Sunday 10 May & Monday 11 May 2015

The cars used in the Canadian are 60 years old but have been well looked after and generally are in a good condition for their age. A full refurbishment and reworking is now being undertaken to bring them into line with the sensibilities of the 21st century but they were well thought out.  Our cabin has bunk beds with more space than you might find on the similar period BR Mark 1 sleepers.  There is a toilet for each cabin and basin with a shower shared for 6 similar cabins and four (I think) single occupancy cabins were the bed fits on top of the toilet. Functional but not pretty.  One bunk goes up into the ceiling and another into the wall with two reclinable chairs being kept under the bottom bunk during the night.  Reassuringly the power works, the toilet is a modern airline type “whoosh” and there is a modest amount of hanging space.  Disconcertingly the cabin cannot be secured so we decide to carry passports and electronic equipment; however the staff assure us that items are safe.

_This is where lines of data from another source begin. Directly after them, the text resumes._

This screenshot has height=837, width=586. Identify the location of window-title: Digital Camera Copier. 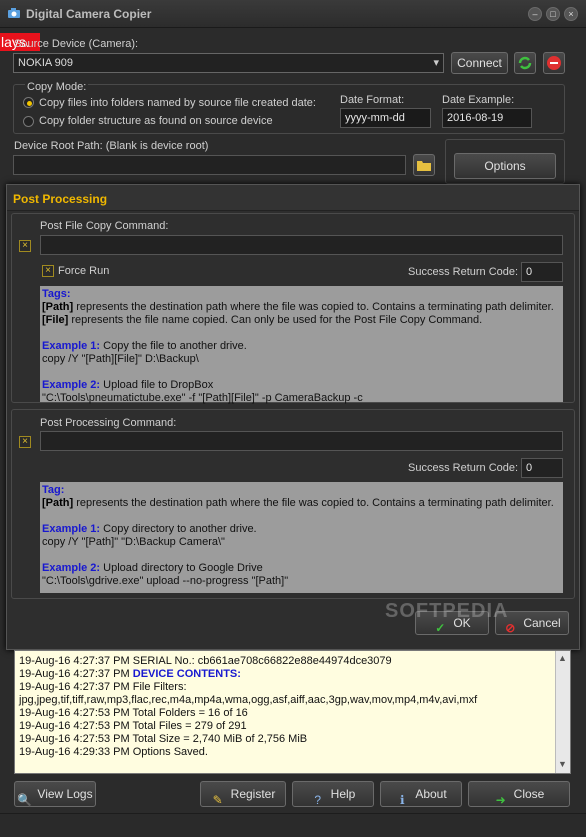
(89, 14). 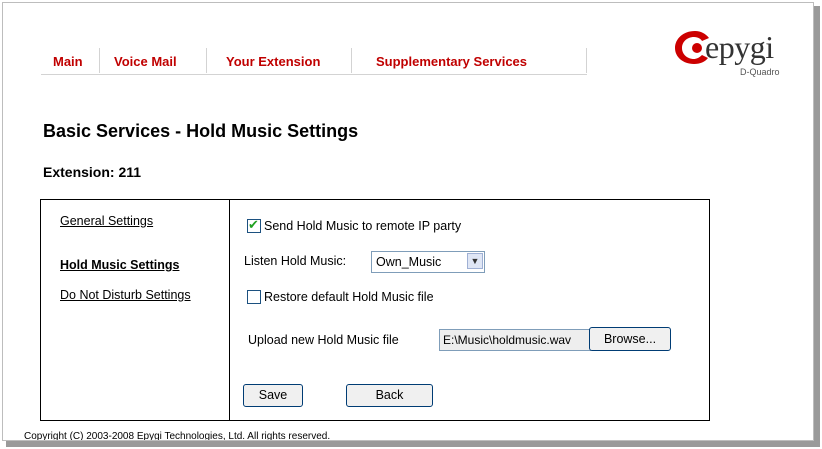 I want to click on nav-main: Main, so click(x=68, y=62).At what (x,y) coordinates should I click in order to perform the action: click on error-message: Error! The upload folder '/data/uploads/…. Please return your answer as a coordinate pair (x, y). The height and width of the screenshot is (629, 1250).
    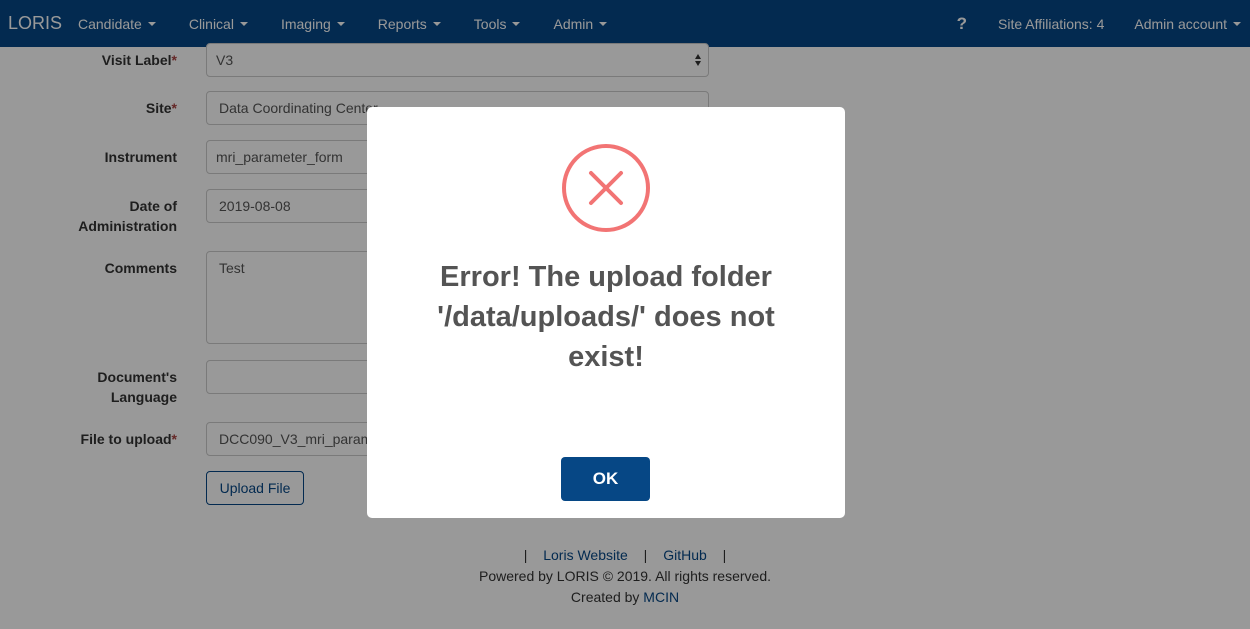
    Looking at the image, I should click on (606, 317).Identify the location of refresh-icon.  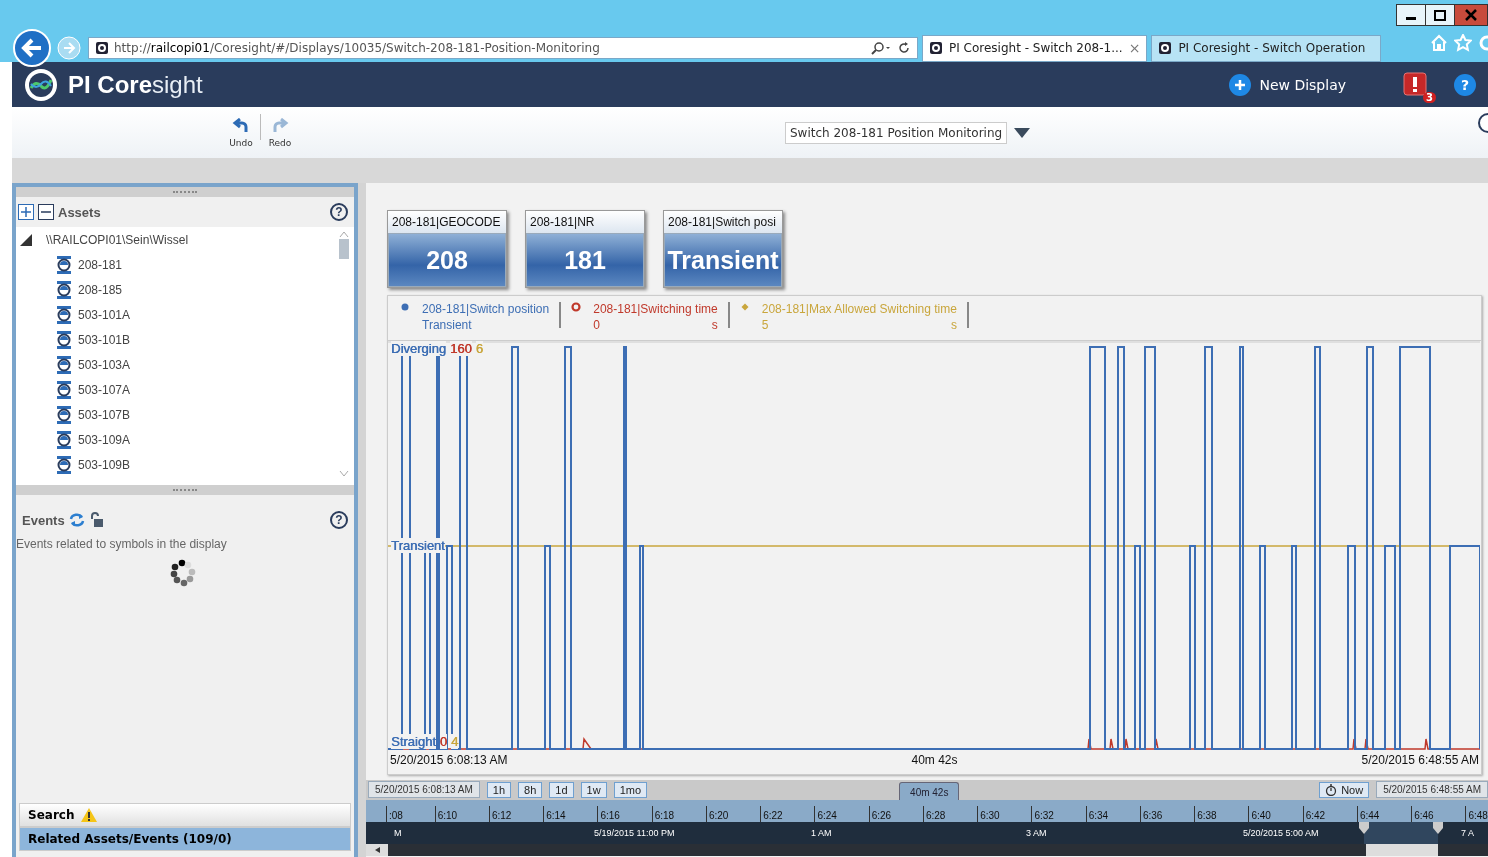
(904, 48).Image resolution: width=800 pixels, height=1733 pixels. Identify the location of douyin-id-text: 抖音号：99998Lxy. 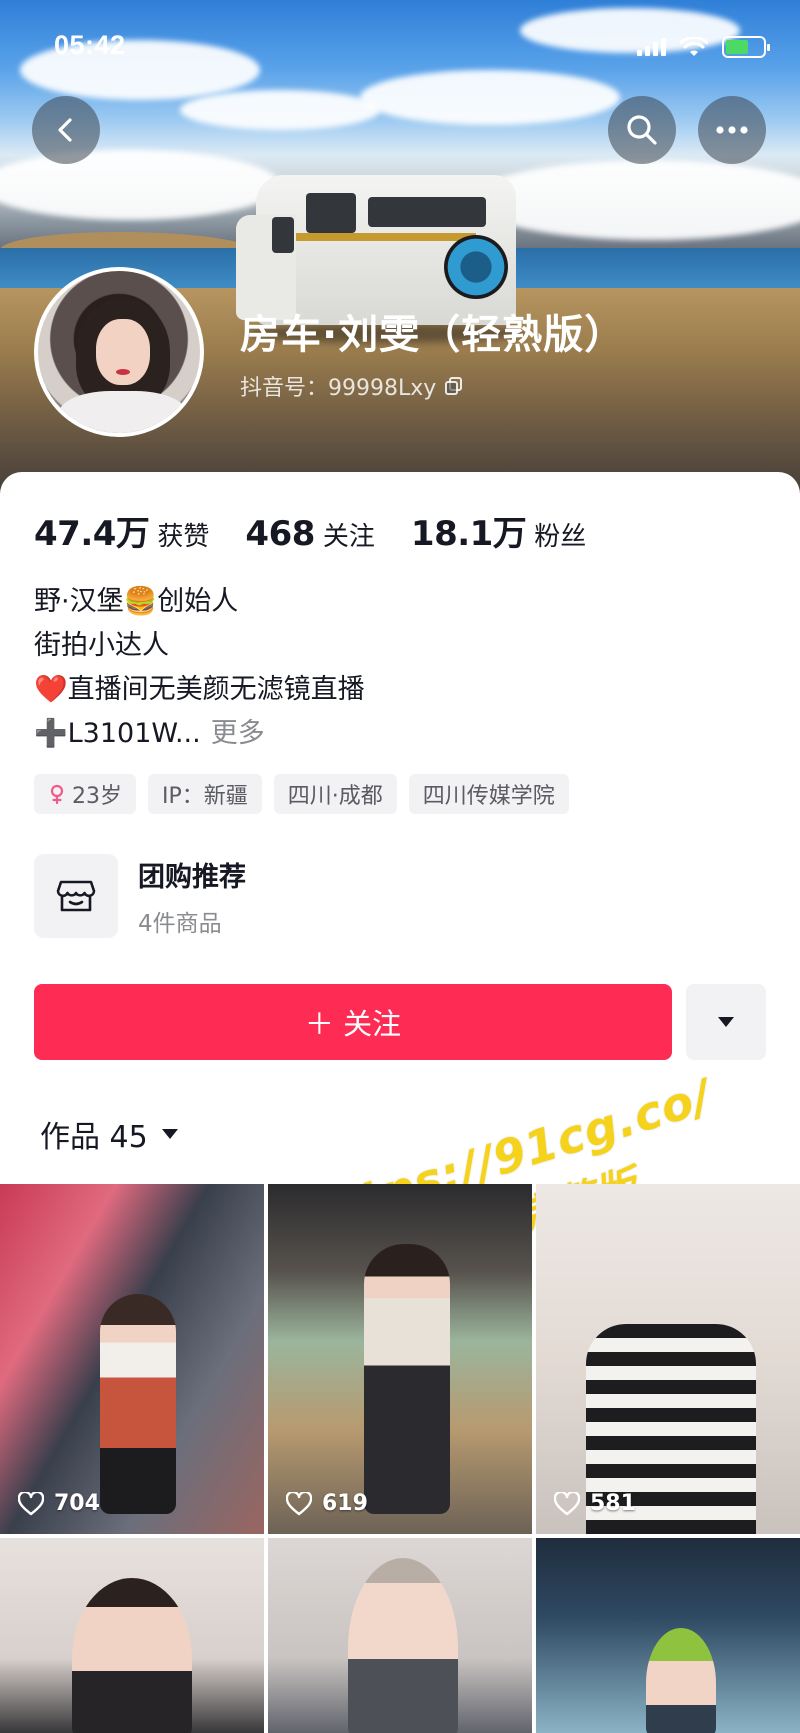
(338, 388).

The route from Toronto goes via Winnipeg and Edmonton to Jasper for us and the train continues to Vancouver but our tour does not.  The scenery over the first full day and most of the following morning is through heavily wooded land with a twisting route skirting maginificent lakes and little in the way of landscapes to mark our progress.  Being May the silver birch trees are still bare and provide a stark comparison to the fir trees with which they are mixed.

There are telegraph poles with wires at eye level along much of this route; often these seem to be routed in the water lying alongside the line, although there must be solid ground underneath. Every so often trees lie on the lines having been blown down in winter storms and in some places the poles themselves are displaced so it may have to be assumed that whilst not removed the lines are no longer carrying useful information.

Photos for this leg are here.

The entire reason for retention of this railway line is to move freight and the VIA Rail Canadian passenger train appears to be considered largely a nuisance by CN who move the freight trains and own the tracks.  On this section we regularly meet freights coming the other way.  In some cases they are short enough to fit into the 1.8m loops; some of them are now 2m long (all have only twin diesels at the front) and in the cases we enter the loop and the freight rolls past on the straight line.  I assume someone, somewhere in a control room is aware of where the 2m long trains can cross – running trains longer than the loops certainly happens and presumably there are places where longer passing loops exist and can be used – otherwise someone is backing up a long way.

Pointwork for the diverging line seems to have a maximum speed of around 20 mph, this obviously slows our progress and all points seem to be exactly the same design.  They are not particularly designed either for our top speed of 85 mph; certainly if we are not being looped but go straight ahead at our running speed there are some massive bangs as we go through the points, at night this is pretty disconcerting – certainly on the first night I cannot beleive we are still on the track.

We are on train no 1 (in terms of VIA Rail) operationally we are somewhere off the bottom of the CN operating scale!  For reasons not completely clear (apart from a late arrival) we depart about an hour late from Union Station on the Saturday night.  Sitting a little later in the bar car, having gone about 10 miles, an engineer arrives and turns on an external light and we commence going backwards.  He explains we are using a Y turning triangle as the train eventually heads off in the opposite direction to our original movement.

The solid bed is comfortable although the surroundings are noisy (one neighbour has a very bad sounding cough).  The shower works well in delivering hot water.  I should interject that there are two views in this family on the sleeping arrangements.  I consider them functional and effective.  My wife on the other hand considers them too small and far from ideal.  She is viewing it from a holiday perspective whereas I know that when built these were workaday trains.  Confusing the issue is the Great Rail description of these as the “best available” sleepers on VIA Rail but there own website is trumpeting a recent announcement of a new and far more luxurious class available (with two cars on our train).  Disappointingly at Union Station in Toronto in the three hours prior to departure no one knew the cost of these new facilities or if they were available for an upgrade price and my wife was sent from pillar to post, with a belief eventually emerging that only the “Call Centre” knew!  This was far from the first or last example that VIA Rail has no concept of passengers or passenger/customer service/care.  I can only assume that they are trained via CN and therefore the freight does not have a brain and nor do cattle.  This approach sadly matches the age of the rolling stock and needs urgent refurbishment along with the rolling stock.